Desconheço a relação certa entre Faustino Rey Romero e Xosé Maria Álvarez Blázquez, nem sei se esta foi estudada a dia de hoje por algum dos biógrafos de ambos escritores, mas cabe supor que esta existiu e foi intensa. Uma das razões que me levam a pensar assim tem a ver com os próprios biodados do escritor rianjeiro. 
Faustino Rey Romero nasceu o 27 de outubro de 1924, pelo que por idade está algo mais próximo a Emilio Álvarez Blázquez, nado no 1919, que a Xosé María, do 1915. Depois de estudar no convento de Herbão, o seminário de Madrid e o de Ourense, ordena-se padre no de Tui em 1948. Desde esse mesmo momento a sua vida passa a se desenvolver por terras do sul da Galiza, como as freguesias de Cela (Mos), Barcala (Arbo), Tameiga (Mos), A Guia (Tui), São João de Amorim... Vários dos seus livros Doas de vidro 1951 e Quatro sonetos ao destino duma rosa, 1952, foram editados na imprensa Tip. Rexional de Tui.
Uma relação tão intensa dum poeta com a cidade de Tui não deveu ser ignorada por dois dos bates tudenses mais insignes, Xosé Maria e Emilio Álvarez Blázquez.
Algum poema de Rey Romero também foi musicado no Festival de la Canción. Eu tenho localizados duas partituras, uma do compositor português Frederico de Freitas e outra do galego Groba.
A de Frederico de Freitas faz parte dum álbum titulado 10 canções galegas, do que já falei na postagem anterior. A inclusão dum poema do Rey Romero de lado de outros de Amado Carballo, Bouza Brey, Xosé Maria Álvarez Blázquez e do seu irmão Emilio põe um trilho musical inigualável a geração dos ornitólogos sentimentais.  
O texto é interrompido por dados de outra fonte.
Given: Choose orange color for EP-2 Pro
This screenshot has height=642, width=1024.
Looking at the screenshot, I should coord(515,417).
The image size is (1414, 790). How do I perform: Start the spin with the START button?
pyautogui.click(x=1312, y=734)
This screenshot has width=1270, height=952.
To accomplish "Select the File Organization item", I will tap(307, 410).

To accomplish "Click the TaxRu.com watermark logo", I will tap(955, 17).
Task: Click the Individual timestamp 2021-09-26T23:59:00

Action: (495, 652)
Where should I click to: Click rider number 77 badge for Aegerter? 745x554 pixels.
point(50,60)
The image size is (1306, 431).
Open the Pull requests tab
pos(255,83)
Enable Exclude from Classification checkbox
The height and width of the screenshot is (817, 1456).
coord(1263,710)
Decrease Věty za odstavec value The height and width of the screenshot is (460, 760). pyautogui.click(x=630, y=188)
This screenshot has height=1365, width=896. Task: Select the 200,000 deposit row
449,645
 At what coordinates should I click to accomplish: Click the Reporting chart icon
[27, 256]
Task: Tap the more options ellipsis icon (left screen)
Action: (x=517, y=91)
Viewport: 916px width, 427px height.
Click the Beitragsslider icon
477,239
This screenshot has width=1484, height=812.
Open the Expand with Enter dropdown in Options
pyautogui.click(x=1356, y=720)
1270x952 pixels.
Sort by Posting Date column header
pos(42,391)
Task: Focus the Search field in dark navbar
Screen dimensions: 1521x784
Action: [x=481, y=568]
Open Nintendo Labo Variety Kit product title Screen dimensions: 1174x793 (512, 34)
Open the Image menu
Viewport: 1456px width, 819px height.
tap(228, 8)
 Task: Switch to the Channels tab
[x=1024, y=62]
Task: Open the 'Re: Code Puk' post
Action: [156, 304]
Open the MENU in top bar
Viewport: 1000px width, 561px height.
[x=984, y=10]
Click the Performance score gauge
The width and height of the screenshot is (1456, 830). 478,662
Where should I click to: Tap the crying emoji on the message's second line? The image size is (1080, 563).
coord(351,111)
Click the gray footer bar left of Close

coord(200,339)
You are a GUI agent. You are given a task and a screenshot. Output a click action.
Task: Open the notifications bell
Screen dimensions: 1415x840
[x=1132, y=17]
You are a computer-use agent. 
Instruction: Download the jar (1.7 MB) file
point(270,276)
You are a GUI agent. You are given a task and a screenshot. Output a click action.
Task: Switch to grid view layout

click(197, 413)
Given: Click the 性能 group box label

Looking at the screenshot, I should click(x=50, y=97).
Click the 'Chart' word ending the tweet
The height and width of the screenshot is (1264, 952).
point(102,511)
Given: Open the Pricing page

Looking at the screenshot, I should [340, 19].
Por último e como colofão a esta postagem, mais uma cadeia de casualidades melricas. Faustino Rey Romero tem um soneto titulado:

O melro que lhe cantou a eternidade a São Ero de Armenteira.

Por acalmar uma amorosa queixa,
por adoçar de fera ausência o agre,
apreixaste o tempo na madeixa
do teu canto uma noite de milagre.

Não renderam três séculos um segundo.
Tao prodigioso foi teu rechouchio,
que às ditosas estâncias do trasmundo
daquele Santo subiste o alvedrio.

Foste em comparação como a escada
que véu Jacob unindo terra e céu,
mas, em vez de anjos, de música baixada.

Tu semeavas eternal semente,
e o Santo estava de si mesmo alheio,
enquanto cantavas milagrosamente.

O logótipo do Festival de la Canción Gallega foi feito por Agustín Portela Paz, ilustrador do Museu de Ponte Vedra e pai do famoso arquiteto César Portela e nele pode ver-se ao Santo Ero de lado do pássaro cantor.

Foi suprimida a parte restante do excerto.